Daniel Tarullo, another dovish Federal Reserve governor appointed by President Obama, called the focus on drug use a “red herring.” He said, “We had that problem 25 years ago, 20 years ago, 10 years ago; we have it today; and we’re going to have it 5 years from now.” He cited housing debt from the largest housing bubble in history as a core driver of unemployment.
The transcripts illustrate how the controversial method of picking Federal Reserve officials plays out in setting monetary policy: The three men who cited work ethic or drug use as a cause of unemployment instead of the financial crash were picked by regional private sector businessmen to lead the local Reserve banks.
The Dodd-Frank financial reform law passed in 2010 mandated that the Federal Reserve Board in Washington approve the choices of private businessmen, but the Board has yet to reject any suggested candidates. The board members who cited the financial crash as causing unemployment were appointed by the president and confirmed by the Senate.
The concept of having private business interests selecting public officials has been criticized by experts. As Wharton professor and author of “The Power and Independence of the Federal Reserve” Peter Conti-Brown put it, “It’s not clear at all that the opaque and obscure process by which the private sector selects the Reserve Bank presidents produces superior central bankers than the public process used to select the remaining principal officers of the United States.” This controversial selection process risks having, as he put it, “a system for enhancing the influence of certain slices of society on our central banking policy.

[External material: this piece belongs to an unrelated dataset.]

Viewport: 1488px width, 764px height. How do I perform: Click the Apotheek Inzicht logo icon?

Lacker and Lockhart are retiring this year. Advocates and experts are putting pressure on the Richmond Federal Reserve to replace retiring Reserve Bank Presidents with someone more attuned to the reality of unemployment. Fed Up, a coalition of advocates seeking to shift the Fed from its traditionally pro-bank policies, is seeking to have the regional bank President’s picked with more attention to the needs of workers.
Jordan Haedtler, deputy campaign manager of Fed Up, lashed out at Lacker’s comments as related in the newly released transcripts. “Even nine years into the recovery, workers are still struggling to get the wages and hours they need,” Haedtler said. “Yet with unemployment above double digits in huge swaths of President Lacker’s district in 2011, he was citing anecdotes about drug use and desire to collect unemployment benefits as key reasons why employers weren’t hiring. Rather than looking for solutions and talking to people who were out of work, he was seeking excuses from employers.”

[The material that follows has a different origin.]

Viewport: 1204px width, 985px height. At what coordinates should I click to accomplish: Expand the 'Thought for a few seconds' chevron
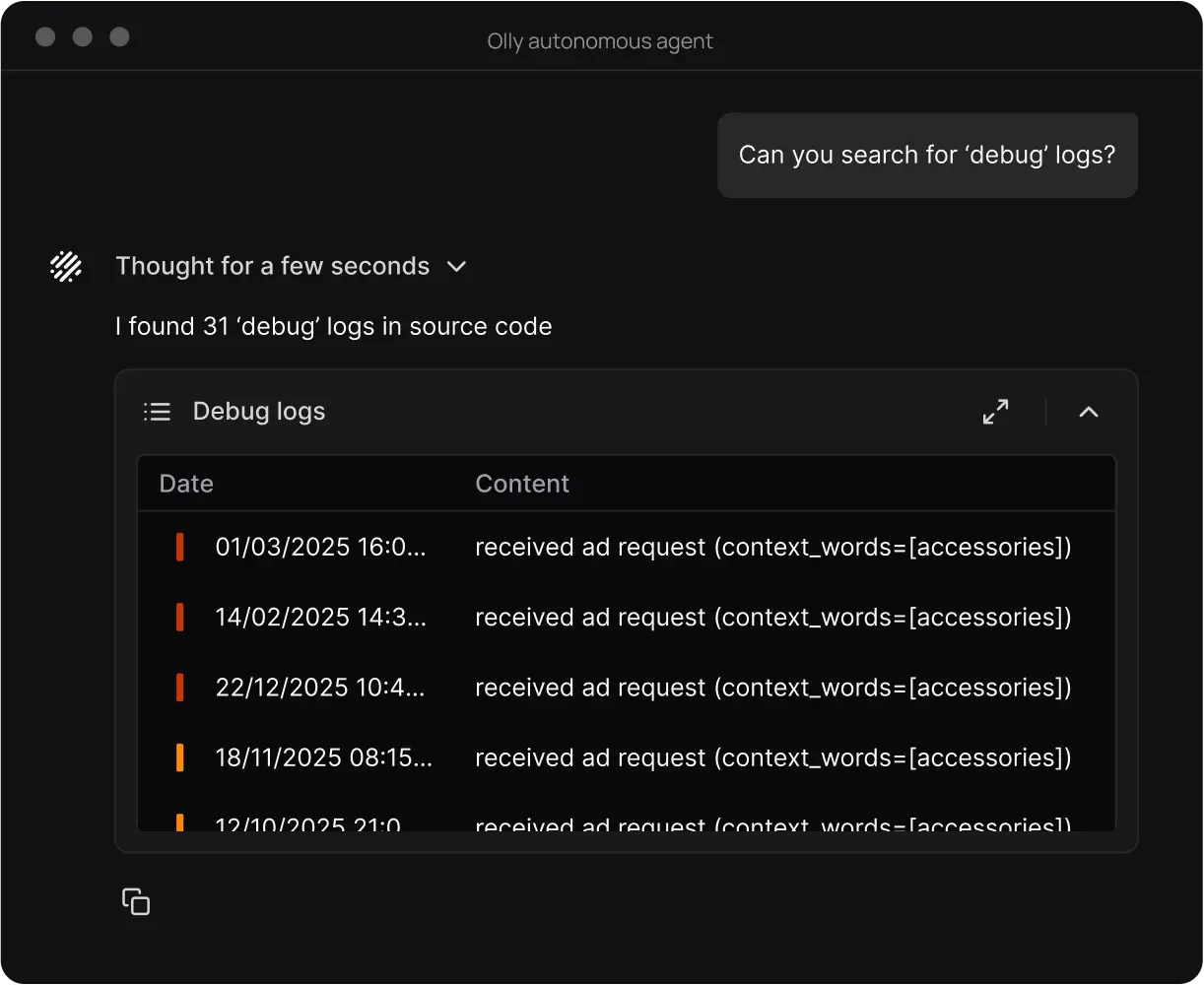[456, 267]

President Donald Trump has a number of vacancies on the Federal Reserve Board to fill as well. He has been highly critical of Federal Reserve Chair Janet Yellen. He argued, without citing evidence, that she pursued monetary policy goals to help support Barack Obama and elect Hillary Clinton. If Yellen and Tarullo follow custom and step down from their board slots in 2018, Trump could appoint a majority of Federal Reserve board members within two years.
Despite the importance of monetary policy, the Federal Reserve keeps the transcripts of internal deliberations of the committee that sets monetary policy out of public view for at least five years. But the people who attend those meetings take other jobs — some in the financial services industry. In 2010, incoming House Oversight Committee Chairman Darrell Issa questioned whether it was appropriate for the Fed to withhold its deliberations for so long. “If the Fed’s full transcripts can be released sooner, they should be,” he said.
The debate in the Fed and within Congress was ultimately resolved. The Federal Reserve kept interest rates low. And in 2011, a new wave of recently elected Tea Party Republicans and Democrats finally compromised on language to cut unemployment benefits.
Neither West Virginia senator, Shelley Moore Capito nor Joe Manchin, would comment on Lacker’s discussion of the West Virginia drug epidemic and its relationship to unemployment. The Appalachia region, including West Virginia, went strongly for Trump in the 2016 election.